-- WHAT IS BEING ASKED --
Return the records exactly, keeping every line as it is.

[[ ENTRIES SUPPLIED open ]]

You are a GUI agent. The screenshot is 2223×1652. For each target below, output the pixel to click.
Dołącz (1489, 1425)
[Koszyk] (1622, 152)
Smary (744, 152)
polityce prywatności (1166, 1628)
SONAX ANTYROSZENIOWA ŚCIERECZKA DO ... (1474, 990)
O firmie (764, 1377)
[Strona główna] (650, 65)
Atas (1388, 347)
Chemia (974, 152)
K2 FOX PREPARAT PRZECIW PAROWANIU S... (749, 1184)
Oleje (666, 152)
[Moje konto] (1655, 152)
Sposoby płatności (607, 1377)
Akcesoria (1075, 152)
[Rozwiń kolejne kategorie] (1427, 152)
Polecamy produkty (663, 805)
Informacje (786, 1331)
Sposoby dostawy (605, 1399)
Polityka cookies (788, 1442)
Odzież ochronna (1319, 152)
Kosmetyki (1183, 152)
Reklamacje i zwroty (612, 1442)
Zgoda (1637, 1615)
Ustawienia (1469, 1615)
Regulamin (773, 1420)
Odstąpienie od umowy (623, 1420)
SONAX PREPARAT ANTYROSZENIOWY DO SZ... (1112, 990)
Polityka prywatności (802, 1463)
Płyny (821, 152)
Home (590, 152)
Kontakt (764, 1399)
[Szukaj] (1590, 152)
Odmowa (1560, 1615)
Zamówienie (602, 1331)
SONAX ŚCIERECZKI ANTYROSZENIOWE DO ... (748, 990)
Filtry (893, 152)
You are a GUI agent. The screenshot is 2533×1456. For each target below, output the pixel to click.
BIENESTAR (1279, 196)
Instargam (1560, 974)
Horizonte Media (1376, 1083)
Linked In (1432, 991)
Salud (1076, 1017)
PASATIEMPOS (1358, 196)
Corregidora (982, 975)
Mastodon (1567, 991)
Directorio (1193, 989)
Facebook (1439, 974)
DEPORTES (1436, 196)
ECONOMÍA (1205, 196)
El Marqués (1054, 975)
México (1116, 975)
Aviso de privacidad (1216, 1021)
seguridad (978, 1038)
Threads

[[ ENTRIES SUPPLIED closed ]]

-- EXPECTED OUTPUT --
You are a GUI agent. The screenshot is 2223×1652. For each target below, output the pixel to click.
Dołącz (1489, 1425)
[Koszyk] (1622, 152)
Smary (744, 152)
polityce prywatności (1166, 1628)
SONAX ANTYROSZENIOWA ŚCIERECZKA DO ... (1474, 990)
O firmie (764, 1377)
[Strona główna] (650, 65)
Atas (1388, 347)
Chemia (974, 152)
K2 FOX PREPARAT PRZECIW PAROWANIU S... (749, 1184)
Oleje (666, 152)
[Moje konto] (1655, 152)
Sposoby płatności (607, 1377)
Akcesoria (1075, 152)
[Rozwiń kolejne kategorie] (1427, 152)
Polecamy produkty (663, 805)
Informacje (786, 1331)
Sposoby dostawy (605, 1399)
Polityka cookies (788, 1442)
Odzież ochronna (1319, 152)
Kosmetyki (1183, 152)
Reklamacje i zwroty (612, 1442)
Zgoda (1637, 1615)
Ustawienia (1469, 1615)
Regulamin (773, 1420)
Odstąpienie od umowy (623, 1420)
SONAX PREPARAT ANTYROSZENIOWY DO SZ... (1112, 990)
Polityka prywatności (802, 1463)
Płyny (821, 152)
Home (590, 152)
Kontakt (764, 1399)
[Szukaj] (1590, 152)
Odmowa (1560, 1615)
Zamówienie (602, 1331)
SONAX ŚCIERECZKI ANTYROSZENIOWE DO ... (748, 990)
Filtry (893, 152)
You are a GUI agent. The screenshot is 2533×1456. For each target below, output the pixel to click.
BIENESTAR (1279, 196)
Instargam (1560, 974)
Horizonte Media (1376, 1083)
Linked In (1432, 991)
Salud (1076, 1017)
PASATIEMPOS (1358, 196)
Corregidora (982, 975)
Mastodon (1567, 991)
Directorio (1193, 989)
Facebook (1439, 974)
DEPORTES (1436, 196)
ECONOMÍA (1205, 196)
El Marqués (1054, 975)
México (1116, 975)
Aviso de privacidad (1216, 1021)
seguridad (978, 1038)
Threads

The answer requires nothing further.